How to make that progress happen? Well, according to an advocate for Conservation Colorado, “If you’re going to promote multimodal options, you’ve got to make single-occupancy cars more difficult.” Lest one believe that such views are simply idle talk confined to the shared workspaces of left-wing think tanks, local policy makers jumped on board as well. Denver City Council member Chris Hinds echoed the sentiment saying “The first thing is that we should encourage non-car transit. The second – and I think the order is important – is that we should discourage car transit.” Well then.

Since the start of the pandemic and the societal shutdown it spawned, there have been a number of stories popping up about groups and movements extolling the utopic winsomeness of car-free existence in major cities. If Denver hasn’t yet fully embraced rainbows-and-lollipops vision, it is not far behind. It is already taking quite a feat of social engineering to gravitate towards Mr. Hind’s recommendations, with planned and completed lane restrictions on some of the city’s busiest downtown streets, elimination of parking, and other measures designed to torture commuters into compliance with the beatific vision of the future.

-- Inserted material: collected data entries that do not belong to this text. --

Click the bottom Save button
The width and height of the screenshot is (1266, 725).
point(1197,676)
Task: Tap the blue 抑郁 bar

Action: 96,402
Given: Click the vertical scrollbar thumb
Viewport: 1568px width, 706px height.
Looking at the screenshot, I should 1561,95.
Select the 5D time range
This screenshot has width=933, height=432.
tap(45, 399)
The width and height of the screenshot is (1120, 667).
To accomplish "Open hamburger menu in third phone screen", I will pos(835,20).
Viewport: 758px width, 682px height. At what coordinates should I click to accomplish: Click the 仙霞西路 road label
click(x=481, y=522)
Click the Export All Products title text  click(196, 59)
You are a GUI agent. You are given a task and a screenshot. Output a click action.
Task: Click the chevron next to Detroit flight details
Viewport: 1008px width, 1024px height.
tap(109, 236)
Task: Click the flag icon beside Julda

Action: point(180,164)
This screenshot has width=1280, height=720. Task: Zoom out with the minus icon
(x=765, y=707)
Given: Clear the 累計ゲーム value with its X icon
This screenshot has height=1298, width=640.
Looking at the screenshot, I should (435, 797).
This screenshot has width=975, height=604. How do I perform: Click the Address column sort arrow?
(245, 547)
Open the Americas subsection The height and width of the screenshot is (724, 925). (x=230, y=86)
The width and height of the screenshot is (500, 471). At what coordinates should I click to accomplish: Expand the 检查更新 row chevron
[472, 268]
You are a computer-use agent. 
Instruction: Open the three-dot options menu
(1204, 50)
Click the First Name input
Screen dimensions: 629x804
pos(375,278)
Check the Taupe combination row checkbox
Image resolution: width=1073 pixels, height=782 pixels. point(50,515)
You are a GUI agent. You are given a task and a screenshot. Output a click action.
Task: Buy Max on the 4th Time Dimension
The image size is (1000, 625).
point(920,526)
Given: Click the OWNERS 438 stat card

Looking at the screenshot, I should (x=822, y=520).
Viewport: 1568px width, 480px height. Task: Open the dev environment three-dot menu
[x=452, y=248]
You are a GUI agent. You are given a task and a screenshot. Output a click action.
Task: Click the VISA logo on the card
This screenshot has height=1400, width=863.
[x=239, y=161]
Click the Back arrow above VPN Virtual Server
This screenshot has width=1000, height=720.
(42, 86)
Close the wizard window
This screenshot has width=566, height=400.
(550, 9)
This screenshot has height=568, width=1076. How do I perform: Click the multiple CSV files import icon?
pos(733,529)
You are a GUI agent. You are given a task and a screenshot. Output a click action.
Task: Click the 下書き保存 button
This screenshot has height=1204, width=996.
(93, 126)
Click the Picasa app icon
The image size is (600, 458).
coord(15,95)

The problem with utopic machinations like those conjured by the anti-car crowd is that they hit the brick wall of reality without an airbag. Just as excise taxes on goods for which demand is, if not quite inflexible, then militant, are inexorably regressive, so too are the measures in place and proposed for restricting individual vehicle usage. For instance, a 100% increase in gas tax will not result in a 100% reduction in car usage any more than an increased tax on cell phones or wi-fi would create a proportionate reduction in cell phone ownership or internet access. Similarly, the imposition of driving restrictions will not cause a serious drop in the number of people who drive. What minor reduction there is will be reluctant. People drive cars for much the same reasons they purchase cell phones or wi-fi; yes, alternative communication methods exist, but land lines and paper letters (notwithstanding that those things, the latter especially, have their merits) simply do not provide the convenience and speed which modern society demands and has come to expect. Any more than buses and bikes do.

It is a complicated matter, which COVID has complicated even further. The push for greater urban density may have been stalled amid the fears inherent with the risk of disease transmission in tight quarters, but the cities are not going anywhere, and few quarrel with certain accommodations being made for non-vehicular commuters. And certainly temporary closures of streets like Larimer square to allow for the recommence of restaurant commerce within the invoked guidelines is welcome, though most of the street closures can no more be realistically made permanent than can 50% seating capacity or 10 p.m. last calls.

Energy and climate policy has taken a back seat to the exigencies of the year, but those discussions are resurfacing with the approaching election and presenting us with alternatives; a realistic approach which embraces domestic energy independence, nuclear power, and accommodates how most Americans get from place to place; or the approach increasingly accepted by Joe Biden which would seek to codify April 2020 into law.